- _Supplied information_:
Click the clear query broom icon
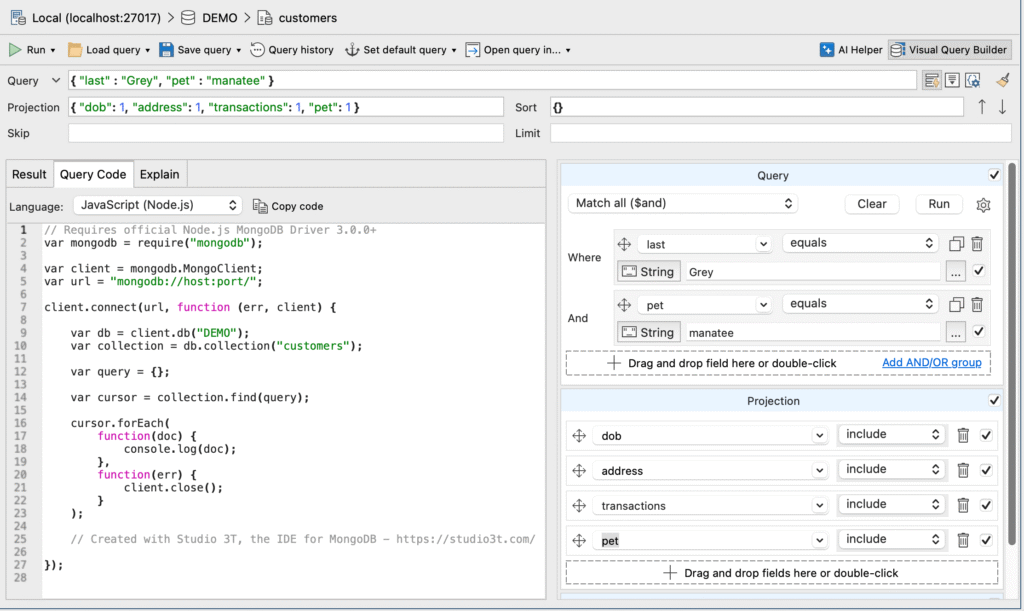 coord(1003,80)
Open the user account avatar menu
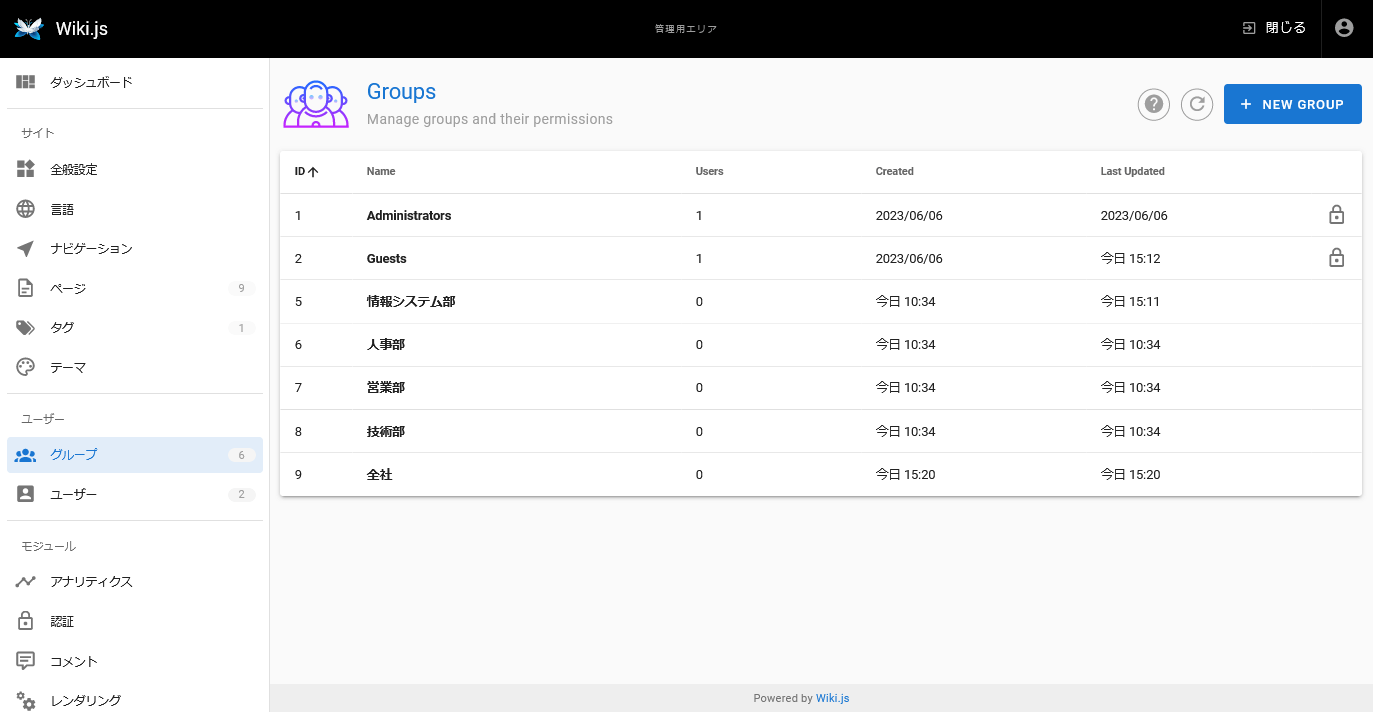The image size is (1373, 712). tap(1344, 28)
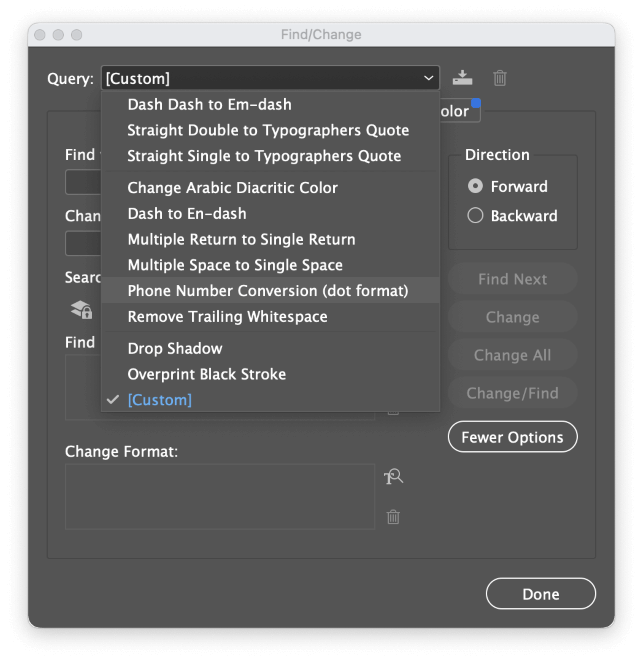The width and height of the screenshot is (643, 661).
Task: Collapse the Query dropdown via chevron arrow
Action: point(428,78)
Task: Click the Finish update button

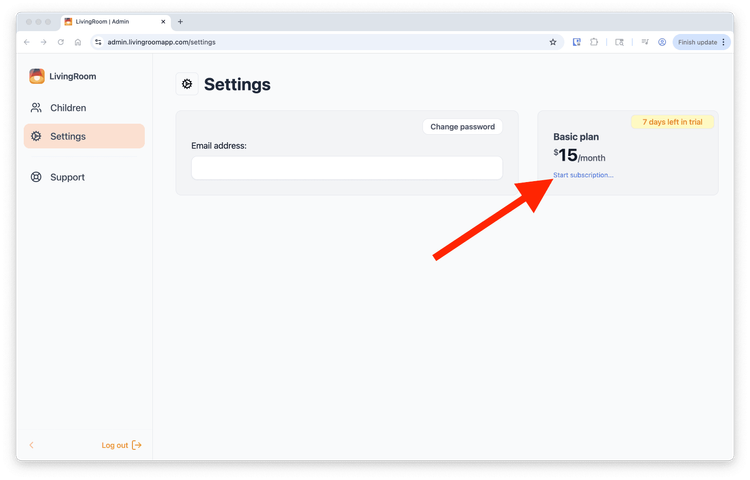Action: coord(697,42)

- _Exercise_: Copy out every one of the items above, word for word, and leave the pictures out.

- _Finished task_:
Click the clear query broom icon
 coord(1003,80)
Open the user account avatar menu
The image size is (1373, 712). tap(1344, 28)
The width and height of the screenshot is (643, 661).
Task: Collapse the Query dropdown via chevron arrow
Action: point(428,78)
Task: Click the Finish update button

Action: coord(697,42)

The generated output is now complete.